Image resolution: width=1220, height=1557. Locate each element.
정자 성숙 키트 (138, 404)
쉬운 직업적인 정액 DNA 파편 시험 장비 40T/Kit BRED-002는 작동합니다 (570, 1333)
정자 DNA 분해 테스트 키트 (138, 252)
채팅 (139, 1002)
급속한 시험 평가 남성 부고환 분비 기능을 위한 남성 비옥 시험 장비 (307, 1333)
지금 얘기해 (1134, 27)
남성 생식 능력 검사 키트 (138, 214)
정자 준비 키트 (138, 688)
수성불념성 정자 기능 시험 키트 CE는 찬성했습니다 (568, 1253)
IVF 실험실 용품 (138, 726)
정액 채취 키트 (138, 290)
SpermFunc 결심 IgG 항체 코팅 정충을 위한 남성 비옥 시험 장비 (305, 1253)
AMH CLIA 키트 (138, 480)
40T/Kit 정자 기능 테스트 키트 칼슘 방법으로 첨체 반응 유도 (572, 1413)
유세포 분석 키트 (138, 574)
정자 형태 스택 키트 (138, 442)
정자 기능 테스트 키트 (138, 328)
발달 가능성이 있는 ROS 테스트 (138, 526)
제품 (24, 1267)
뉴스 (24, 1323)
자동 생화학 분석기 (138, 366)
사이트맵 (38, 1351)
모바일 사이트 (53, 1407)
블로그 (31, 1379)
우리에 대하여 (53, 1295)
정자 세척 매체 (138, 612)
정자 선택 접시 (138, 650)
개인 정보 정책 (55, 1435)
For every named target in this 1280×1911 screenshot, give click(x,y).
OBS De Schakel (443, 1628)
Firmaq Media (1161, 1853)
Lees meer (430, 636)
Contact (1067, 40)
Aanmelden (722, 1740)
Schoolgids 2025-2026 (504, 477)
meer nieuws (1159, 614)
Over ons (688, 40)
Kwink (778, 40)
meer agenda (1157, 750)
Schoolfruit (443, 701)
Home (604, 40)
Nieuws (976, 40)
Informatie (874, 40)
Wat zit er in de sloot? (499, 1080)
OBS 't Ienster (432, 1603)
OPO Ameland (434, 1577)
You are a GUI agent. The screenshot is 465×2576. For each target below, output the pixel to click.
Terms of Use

• TASK: Rescale the coordinates in the data, starting at the line containing "Wat zit er in de sloot? (499, 1080)" and ending at the end of the data. Rewrite only those lines in full, multiply each coordinate by 2.5 and round to whole numbers with halves going up, and leave all other text and numbers unchanged.

• REPLY TO THE TASK:
Wat zit er in de sloot? (1248, 2700)
OBS 't Ienster (1080, 4008)
OPO Ameland (1085, 3943)
You are a GUI agent. The screenshot is 465×2576. For each target below, output the pixel to click.
Terms of Use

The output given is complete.